There is also an allocation meant for procurement of medical equipment and and infrastructure development for BP Koirala Memorial Cancer Hospital, GP Koirala National Center for Respiratory Diseases, Sushil Koirala Prakhar Cancer Hospital, Manmohan Cardiothoracic Vascular and Transplant Center, Suresh Wagle Memorial Cancer Hospital, Ramraja Prasad Singh Academy of Health Sciences, and Bhaktapur Cancer Hospital. In addition, Rs 8bn has been announced to give continuity to the construction of 5-, 10-, and 15-bed hospitals in 322 local levels across the country. 

Dr Dipendra Pandey, consultant orthopedic surgeon, Koshi Hospital, says with an allocation going for healthcare infrastructure development, there is also a need for health professionals to run them, an issue that the government didn’t address while announcing the budget.  

“The government has talked only developing healthcare infrastructure, but has not said anything about human resources,” he adds.

The government has also announced that special programs will be conducted to save the lives of mothers and their newborn in areas with high infant and maternal mortality rates, but health experts say such programs must be run across the country.

According to Nepal Demographic Health Survey 2016, maternal deaths are a subset of all female deaths. They are defined as deaths that occur during pregnancy or childbirth, or within 42 days after the birth or termination of a pregnancy, but are not due to accidents or violence. The maternal mortality ratio for the period 2009-2016 is 239 deaths per 100,000 live births. About 12 percent of deaths of women, age 15-49, are maternal deaths, the survey reports.

“In order to prevent maternal and infant deaths, the government must come up with plans to deliver maternity services from all health institutions. It should not be limited to a few ones,” says Dr Manor Din Shaiyed.  He is of the view that the healthcare allocation should be at least 10 percent of the total budget. 

To make the geriatric wards in government hospitals more effective, the government has announced plans to set up necessary arrangements for screening and treatment of age-related diseases, including dementia, and Alzheimer's disease, in coordination with the nearest specialized hospital. Similarly, Rs 1.15bn has been set aside for the “Tuberculosis-free Nepal Campaign” to identify patients and provide free distribution of medicine.

The government has also said that Geta Medical College will be operated as the Shahid Dashrath Chand Institute of Health Sciences. A budget has been allocated for infrastructure construction, equipment purchase, and manpower management to upgrade Geta Hospital into a 100-bed facility. A budget has also been allocated for the development of infrastructure to expand the services of Rapti Academy of Health Sciences. Plans and budget have also been announced to initiate the process of establishing a 100-bed satellite hospital in Rakam, Aathbis Municipality, Dailekh under the Karnali Institute of Health Sciences.

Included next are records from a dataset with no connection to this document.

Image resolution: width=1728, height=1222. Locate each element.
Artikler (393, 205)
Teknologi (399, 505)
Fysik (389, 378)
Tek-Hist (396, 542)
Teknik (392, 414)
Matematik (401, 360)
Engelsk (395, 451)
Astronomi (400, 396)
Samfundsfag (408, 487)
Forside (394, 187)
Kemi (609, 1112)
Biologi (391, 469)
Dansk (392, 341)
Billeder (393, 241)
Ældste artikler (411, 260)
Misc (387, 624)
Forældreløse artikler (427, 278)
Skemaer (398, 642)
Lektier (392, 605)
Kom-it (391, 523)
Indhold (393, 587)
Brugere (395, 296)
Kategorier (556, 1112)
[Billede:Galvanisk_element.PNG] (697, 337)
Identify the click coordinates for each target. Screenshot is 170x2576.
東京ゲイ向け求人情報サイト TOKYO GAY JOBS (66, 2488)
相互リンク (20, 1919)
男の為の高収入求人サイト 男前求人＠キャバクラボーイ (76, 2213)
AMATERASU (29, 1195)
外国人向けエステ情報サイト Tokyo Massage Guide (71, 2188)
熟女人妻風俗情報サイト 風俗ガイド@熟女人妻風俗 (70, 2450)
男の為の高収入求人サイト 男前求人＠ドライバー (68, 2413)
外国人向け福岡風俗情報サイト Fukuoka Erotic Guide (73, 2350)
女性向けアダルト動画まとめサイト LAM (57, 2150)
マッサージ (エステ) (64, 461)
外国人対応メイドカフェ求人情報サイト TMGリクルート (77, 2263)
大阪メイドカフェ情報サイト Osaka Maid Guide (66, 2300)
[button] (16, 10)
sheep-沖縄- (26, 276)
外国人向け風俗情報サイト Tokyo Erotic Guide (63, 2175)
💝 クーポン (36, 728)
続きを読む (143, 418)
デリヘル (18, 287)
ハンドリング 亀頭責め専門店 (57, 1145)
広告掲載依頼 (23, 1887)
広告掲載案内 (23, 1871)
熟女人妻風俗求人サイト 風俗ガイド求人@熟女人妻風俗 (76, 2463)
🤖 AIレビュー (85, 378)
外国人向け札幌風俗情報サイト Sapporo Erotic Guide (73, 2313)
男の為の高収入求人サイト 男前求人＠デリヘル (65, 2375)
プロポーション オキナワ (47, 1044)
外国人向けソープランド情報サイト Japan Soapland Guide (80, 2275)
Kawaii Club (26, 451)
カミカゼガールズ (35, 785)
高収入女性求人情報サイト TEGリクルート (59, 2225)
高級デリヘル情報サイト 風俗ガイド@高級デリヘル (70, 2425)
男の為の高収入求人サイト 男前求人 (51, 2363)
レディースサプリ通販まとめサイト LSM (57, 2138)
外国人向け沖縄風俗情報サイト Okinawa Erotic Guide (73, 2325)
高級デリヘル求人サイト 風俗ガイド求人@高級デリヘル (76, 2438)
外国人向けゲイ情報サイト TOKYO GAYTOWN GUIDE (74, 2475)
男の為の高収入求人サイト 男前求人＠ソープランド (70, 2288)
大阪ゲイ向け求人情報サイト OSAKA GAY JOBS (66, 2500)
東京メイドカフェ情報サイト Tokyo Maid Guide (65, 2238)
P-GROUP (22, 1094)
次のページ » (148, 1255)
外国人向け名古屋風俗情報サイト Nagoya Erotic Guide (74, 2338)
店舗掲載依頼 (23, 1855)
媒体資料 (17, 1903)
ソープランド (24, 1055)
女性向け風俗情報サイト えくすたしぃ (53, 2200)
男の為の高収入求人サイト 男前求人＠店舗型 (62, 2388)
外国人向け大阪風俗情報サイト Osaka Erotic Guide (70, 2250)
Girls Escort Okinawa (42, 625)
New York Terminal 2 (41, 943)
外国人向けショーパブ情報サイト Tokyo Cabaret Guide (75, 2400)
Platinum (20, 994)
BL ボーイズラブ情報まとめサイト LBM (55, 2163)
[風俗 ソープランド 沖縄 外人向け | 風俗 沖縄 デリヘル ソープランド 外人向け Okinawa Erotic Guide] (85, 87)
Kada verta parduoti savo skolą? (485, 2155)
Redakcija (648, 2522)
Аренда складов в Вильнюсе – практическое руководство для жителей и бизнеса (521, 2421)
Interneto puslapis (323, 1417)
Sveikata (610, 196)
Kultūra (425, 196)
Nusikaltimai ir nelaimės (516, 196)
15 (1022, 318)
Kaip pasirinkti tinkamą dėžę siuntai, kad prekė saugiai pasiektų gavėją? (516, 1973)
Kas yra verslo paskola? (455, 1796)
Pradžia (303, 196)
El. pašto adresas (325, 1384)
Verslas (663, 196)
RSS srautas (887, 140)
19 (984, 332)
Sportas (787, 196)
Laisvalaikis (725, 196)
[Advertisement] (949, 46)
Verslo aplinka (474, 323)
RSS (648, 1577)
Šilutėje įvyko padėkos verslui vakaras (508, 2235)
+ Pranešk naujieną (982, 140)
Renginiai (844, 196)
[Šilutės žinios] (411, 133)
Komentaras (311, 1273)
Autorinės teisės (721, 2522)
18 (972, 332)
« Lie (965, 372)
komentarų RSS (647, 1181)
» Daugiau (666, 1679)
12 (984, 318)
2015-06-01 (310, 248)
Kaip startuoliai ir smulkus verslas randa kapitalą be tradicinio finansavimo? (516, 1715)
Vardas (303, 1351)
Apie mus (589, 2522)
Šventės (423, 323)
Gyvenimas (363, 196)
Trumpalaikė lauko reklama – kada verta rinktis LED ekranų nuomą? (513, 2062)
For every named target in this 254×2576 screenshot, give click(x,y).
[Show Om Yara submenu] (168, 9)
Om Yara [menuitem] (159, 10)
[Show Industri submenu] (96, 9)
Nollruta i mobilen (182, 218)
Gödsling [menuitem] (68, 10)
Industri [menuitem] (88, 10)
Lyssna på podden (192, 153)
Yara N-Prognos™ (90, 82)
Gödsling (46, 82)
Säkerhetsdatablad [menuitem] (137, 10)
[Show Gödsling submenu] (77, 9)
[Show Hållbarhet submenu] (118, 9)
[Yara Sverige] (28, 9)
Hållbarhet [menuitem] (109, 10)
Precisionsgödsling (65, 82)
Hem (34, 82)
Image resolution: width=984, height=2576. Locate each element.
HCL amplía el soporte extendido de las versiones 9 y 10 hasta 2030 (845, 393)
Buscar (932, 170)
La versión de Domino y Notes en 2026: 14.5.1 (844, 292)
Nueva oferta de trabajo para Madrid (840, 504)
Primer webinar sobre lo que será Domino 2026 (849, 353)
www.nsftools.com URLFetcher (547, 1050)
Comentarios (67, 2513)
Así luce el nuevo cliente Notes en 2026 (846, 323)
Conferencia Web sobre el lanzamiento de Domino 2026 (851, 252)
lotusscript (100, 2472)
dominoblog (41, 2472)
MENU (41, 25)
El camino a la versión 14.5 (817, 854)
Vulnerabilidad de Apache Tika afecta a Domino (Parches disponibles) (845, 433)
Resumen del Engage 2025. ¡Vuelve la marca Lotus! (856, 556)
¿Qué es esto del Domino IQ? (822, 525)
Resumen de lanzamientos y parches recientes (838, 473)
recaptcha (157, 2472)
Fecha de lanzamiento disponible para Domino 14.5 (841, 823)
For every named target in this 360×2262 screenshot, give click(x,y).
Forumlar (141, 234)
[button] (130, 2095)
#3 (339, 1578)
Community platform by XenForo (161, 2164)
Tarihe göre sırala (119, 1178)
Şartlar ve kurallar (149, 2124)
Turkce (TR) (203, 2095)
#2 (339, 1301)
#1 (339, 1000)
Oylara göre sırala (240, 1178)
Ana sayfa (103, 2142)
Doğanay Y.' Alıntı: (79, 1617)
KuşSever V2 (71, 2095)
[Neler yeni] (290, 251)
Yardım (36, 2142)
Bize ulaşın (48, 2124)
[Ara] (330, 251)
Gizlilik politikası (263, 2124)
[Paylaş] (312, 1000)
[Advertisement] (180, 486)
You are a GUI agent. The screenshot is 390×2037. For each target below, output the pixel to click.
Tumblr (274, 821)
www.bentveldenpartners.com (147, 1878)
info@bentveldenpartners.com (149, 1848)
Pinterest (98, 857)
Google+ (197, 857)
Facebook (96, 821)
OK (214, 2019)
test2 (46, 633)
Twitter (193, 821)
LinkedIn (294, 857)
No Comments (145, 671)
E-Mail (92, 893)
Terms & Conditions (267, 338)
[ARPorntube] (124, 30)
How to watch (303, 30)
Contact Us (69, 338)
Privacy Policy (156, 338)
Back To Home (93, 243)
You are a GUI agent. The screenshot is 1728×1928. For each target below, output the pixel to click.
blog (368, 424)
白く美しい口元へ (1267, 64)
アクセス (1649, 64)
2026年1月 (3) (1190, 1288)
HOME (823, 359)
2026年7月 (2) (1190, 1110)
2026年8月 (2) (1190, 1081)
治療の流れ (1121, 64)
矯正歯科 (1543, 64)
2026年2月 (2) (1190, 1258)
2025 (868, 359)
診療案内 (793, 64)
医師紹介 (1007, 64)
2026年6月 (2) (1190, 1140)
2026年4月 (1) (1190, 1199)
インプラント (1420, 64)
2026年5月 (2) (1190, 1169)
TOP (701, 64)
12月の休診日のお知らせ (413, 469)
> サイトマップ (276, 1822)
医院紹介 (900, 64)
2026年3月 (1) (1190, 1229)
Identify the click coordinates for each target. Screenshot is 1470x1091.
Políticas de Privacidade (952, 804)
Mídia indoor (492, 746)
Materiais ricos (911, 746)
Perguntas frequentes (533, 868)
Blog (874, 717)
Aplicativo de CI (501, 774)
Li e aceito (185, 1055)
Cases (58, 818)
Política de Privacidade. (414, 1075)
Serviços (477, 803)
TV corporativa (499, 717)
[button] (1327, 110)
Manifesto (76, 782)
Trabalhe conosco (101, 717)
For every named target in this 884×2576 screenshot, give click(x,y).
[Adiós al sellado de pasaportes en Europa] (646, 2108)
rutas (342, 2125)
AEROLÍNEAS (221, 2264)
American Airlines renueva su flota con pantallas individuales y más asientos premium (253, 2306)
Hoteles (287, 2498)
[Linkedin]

Allocations have also been made for the capacity expansion of the National Trauma Center, and setting up primary trauma care centers in Lamki, Kailali; Saljhandi, Rupandehi; Bardaghat, Nawalparasi West; Gaindakot, Nawalpur; Bhiman, Sindhuli; and Belkhu, Dhading.

The government has also announced plans to make arrangements for specialty doctors who have completed their MD and MS under state scholarship programs to serve in government hospitals outside Kathmandu Valley. 

To improve the quality of health services, Rs 240m has been allocated for the implementation of the “one-doctor, one-hospital” program. 

Dr Pandey, from Koshi Hospital, says the government has come up with a list of plans in the name of improving the health sector and healthcare accessibility, but has not announced any program to encourage health professionals. 

“There are no proper plans to stop health professionals from migrating to foreign countries for better opportunities. Construction of hospital buildings and adding medical equipment alone is not enough.”